August 03 2021 | Savings |    VIEWS

Good Things Come to Those Who Save!

good things come to those who save


Saving is intrinsic to existence. We know that Squirrels hoard nuts during autumn so that they have enough food to last them through Winter. When it comes to the Psychology behind saving, it is probably as pedestrian as that. Except for us humans, there are more layers to it. 

Eons ago, Economist John Maynard Keynes, stated that the wealthier the people became the more they saved, rather than consuming it. Why is that so? Because, apart from the preliminary reason to save which is to protect yourself from unforeseen circumstances, you can also save to maximize your savings. 

With an avenue of motives one should consider to save, let us understand the various reasons one should save for: 

1. Save for emergencies 

Essentially, the word ‘save’ instills a sense of security and hope in us. As when you save, you’re building a refuge for yourself from life’s plausible uncertainties. You are safeguarding your future self.  It is all about stacking chips for a rainy day. Because when you save, you can weather any financial storm and be absolutely certain that you are thinking about long-term security.

2. Save to convert your income into wealth

They say that the first million is the hardest to make. Once you do, it is all about unlocking the power of compounding.

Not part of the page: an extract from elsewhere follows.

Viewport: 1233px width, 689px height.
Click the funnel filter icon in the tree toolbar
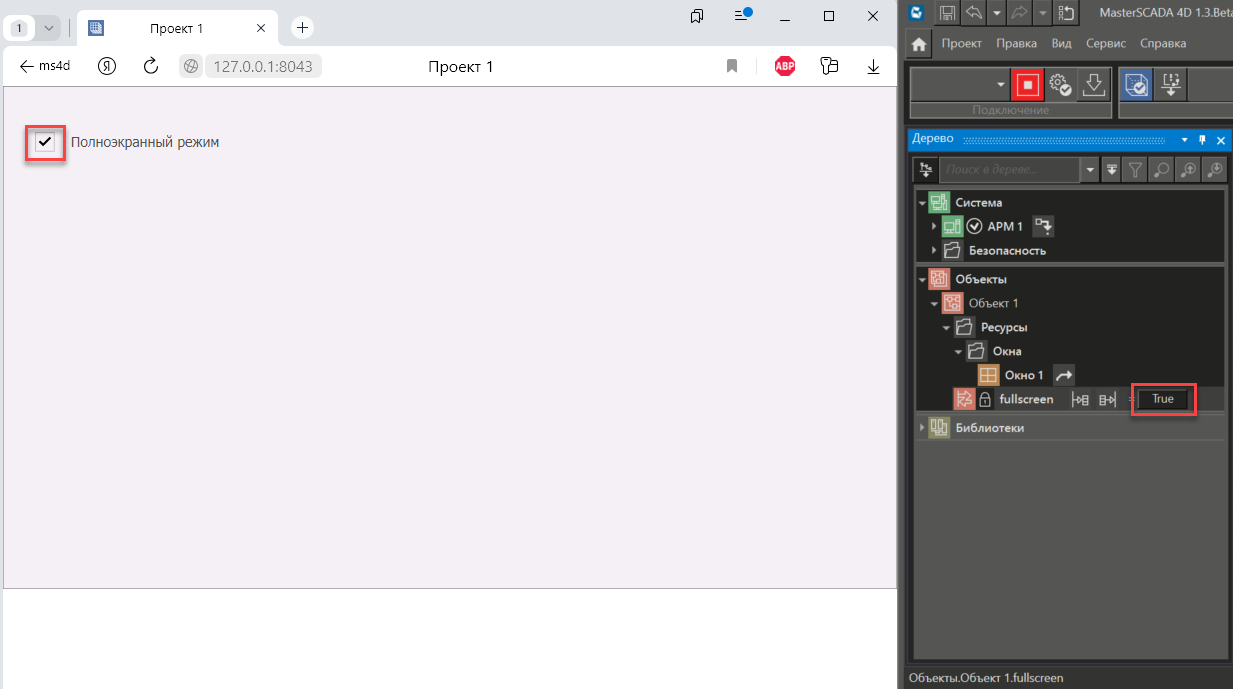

For instance, let’s say that you follow the 50/30/20 rule when it comes to saving. Where you set aside 50% of your income for needs, 30% of your income for your wants/discretionary expenses, and 20% of your income goes to your saving pot. Before you make your first million, the value of that 20% is much lower compared to 20% of your million. The meteoric rise in the value of the increasing 20% is what compounding is all about. It is about harnessing and achieving exponential growth. So invest to leverage the potential of your savings.

3. Save to instill a sense of discipline 

Saving bolsters your mental tenacity. It is easy to spend, it is easy to succumb to our whims and fancies at the cost of our expense. But, to withhold, to resist, to curtail does not come easily or naturally to us. Hence, it should be developed. This habit can be  perpetuated, only when you can discipline yourself. Also, it is advocated to save right from early on as it only gives your money, more time, and potential to grow. Now you understand why your parents got you that piggy bank when you were a kid. Don’t you?

4. Save to earn dividends

When it comes to maximizing your savings, Risk is a factor you should consider. Mindful Saving is about cautiously maximizing your returns on your investment. We’re all aware of the fluctuations in the Crypto, Stock, and Gold markets. So you can consider investing in chit funds.

It is basically a pool of money that can be created by investing a fixed amount as low as Rs 2,000, month on month. This type of investment not only gives you an Interest of 10% on your investment but also gives you fixed dividends every month. In case of an emergency, you can even bid and take the entire pool of money at no extra interest.

This gives Chit Funds an edge as it can simultaneously become your investment or your emergency fund based on your needs. You can start your savings journey by investing in myPaisaa.

So remember, you owe it yourself to save; to manage your personal finance with scrutiny. Save mindfully and sustainably!